The API server is among the most fundamental services of the master server. It’s the principal tool for managing the cluster allowing administrators and users to configure organizational units and workloads.
The kube-apiserver is responsible for ensuring deployed containers services details as well as the etcd store are always in harmony. It’s the bridge between components that facilitates information dissemination and maintains cluster health. The kube-apiserver adopts a RESTful interface which allows libraries and tools to seamlessly communicate with it.
The kube-controller-manager is a generic service with numerous responsibilities. It’s main purpose though is to manage the various controllers that oversee the state of the cluster, workload cycles and routine tasks. For example, the replication controller makes sure that the count of replicas for a pod are consistent with the number deployed on the cluster.
The specific details of each operation are stored in the etcd where the kube-controller-manager keeps an eye on any changes via the API server. Whenever a change is noted, the kube-controller-manager examines the new information and executes the procedure that’s going to deliver the desired state.
The kube-scheduler is tasked with the actual assignment of workloads to the different nodes of the cluster. It reads the operating requirements of a workload, examines the existing infrastructure environment and then assigns work to the best suited node(s).
The scheduler tracks the available capacity of every host in the cluster to ensue workloads do not exceed available resources. The kube-scheduler must therefore always know what the total capacity of the cluster is and what resources have already been assigned to existing workloads.
The cloud-controller-manager is the adhesive that ensures Kubernetes can seamlessly interact with providers of diverse APIs, features and capabilities without losing its internal generic constructs.
Through this, Kubernetes can constantly recalibrate its state information based on the data acquired from cloud providers, adjust cloud resources as needed, and create new cloud services to satisfy the requirements of work received by the cluster.
B. Node Server Components
Node servers comprise a number of components that are vital for running assigned workloads, configuring app container networking, and communicating with the master server.
1. A Container Runtime
The container runtime is the first and most important element of a node. The most popular is Docker but there are alternatives such as runc and rkt.
The container runtime starts and manages containers i.e. applications isolated in a lightweight environment. Every unit of work in a cluster is implemented as one or more deployed containers. Each node’s container runtime runs the containers based on the workloads received by the cluster.

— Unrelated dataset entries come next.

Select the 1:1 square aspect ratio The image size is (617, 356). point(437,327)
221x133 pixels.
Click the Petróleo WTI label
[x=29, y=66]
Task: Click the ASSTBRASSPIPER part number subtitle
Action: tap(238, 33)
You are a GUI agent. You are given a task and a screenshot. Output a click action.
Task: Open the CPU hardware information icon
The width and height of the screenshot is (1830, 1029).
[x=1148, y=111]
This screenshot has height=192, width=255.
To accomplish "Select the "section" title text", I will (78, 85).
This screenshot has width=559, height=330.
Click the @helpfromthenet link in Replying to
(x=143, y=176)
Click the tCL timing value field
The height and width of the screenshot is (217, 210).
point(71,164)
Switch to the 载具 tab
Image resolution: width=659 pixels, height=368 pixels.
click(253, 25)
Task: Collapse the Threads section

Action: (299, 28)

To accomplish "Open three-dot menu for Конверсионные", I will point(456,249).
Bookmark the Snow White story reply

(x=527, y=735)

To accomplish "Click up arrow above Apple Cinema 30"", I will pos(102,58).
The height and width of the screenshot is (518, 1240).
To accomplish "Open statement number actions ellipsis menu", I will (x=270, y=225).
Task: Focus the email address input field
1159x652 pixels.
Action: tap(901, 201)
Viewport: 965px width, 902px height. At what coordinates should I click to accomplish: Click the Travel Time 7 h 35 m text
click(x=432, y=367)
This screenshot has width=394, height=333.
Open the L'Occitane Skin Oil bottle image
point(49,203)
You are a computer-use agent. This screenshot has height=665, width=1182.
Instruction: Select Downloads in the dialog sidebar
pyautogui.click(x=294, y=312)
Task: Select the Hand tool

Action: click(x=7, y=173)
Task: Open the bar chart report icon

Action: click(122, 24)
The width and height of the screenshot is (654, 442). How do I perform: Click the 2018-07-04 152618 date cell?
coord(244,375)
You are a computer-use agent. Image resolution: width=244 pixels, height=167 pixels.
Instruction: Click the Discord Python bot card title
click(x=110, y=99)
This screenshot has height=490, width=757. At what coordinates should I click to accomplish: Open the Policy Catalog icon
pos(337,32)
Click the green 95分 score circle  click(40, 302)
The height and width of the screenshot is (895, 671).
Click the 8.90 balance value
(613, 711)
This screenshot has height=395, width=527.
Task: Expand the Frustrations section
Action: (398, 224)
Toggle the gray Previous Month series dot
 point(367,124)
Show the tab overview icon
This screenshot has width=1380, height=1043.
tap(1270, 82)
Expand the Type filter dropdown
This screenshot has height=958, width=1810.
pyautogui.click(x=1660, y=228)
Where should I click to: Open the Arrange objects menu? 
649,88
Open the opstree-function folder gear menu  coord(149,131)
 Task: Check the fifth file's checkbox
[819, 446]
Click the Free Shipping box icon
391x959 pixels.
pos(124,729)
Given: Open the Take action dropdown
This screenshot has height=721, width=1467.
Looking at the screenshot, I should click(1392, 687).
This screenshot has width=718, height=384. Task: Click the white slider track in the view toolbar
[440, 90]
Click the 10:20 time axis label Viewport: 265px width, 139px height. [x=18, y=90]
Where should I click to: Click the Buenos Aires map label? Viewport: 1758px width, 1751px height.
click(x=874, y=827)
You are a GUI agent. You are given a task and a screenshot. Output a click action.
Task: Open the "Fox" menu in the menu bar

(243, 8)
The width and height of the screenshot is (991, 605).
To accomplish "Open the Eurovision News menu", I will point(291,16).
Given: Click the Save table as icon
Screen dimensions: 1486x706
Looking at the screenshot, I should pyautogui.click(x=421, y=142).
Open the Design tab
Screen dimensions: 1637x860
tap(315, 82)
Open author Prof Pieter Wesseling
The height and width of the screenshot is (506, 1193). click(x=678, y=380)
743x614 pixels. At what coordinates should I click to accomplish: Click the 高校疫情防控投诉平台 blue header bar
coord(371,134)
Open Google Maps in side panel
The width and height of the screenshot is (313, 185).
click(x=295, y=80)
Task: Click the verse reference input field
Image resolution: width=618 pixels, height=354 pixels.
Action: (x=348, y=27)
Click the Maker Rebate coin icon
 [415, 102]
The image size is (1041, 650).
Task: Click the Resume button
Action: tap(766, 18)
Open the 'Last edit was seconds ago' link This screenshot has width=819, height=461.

The kubelet is a small service that’s the main contact for nodes in the cluster. It relays data to and from control services and interacts with the etcd to write values or read configuration details. The kubelet service interacts with the master components in order to receive work and commands as well as authenticate the cluster.
Works comes in the form of manifests which detail both the operating parameters and the workload. The kubelet thereafter takes on the role of maintaining the work on the node. It manages the destruction and launch of containers via the container runtime.
The kube-proxy is a proxy service that manages host subnetting while making services available to the other components of the node. It forwards each request to the right container, ensures basic load balancing and is responsible for keeping the network environment accessible, predictable, and where appropriate, isolated.
Kubernetes is a fun project that gives users the capability to run scalable containerized workloads on a highly abstracted and available platform. Whereas its architecture and internal components may seem complex at first, the flexibility and resilience you enjoy once you master Kubernetes is arguably unparalleled among open-source configurations.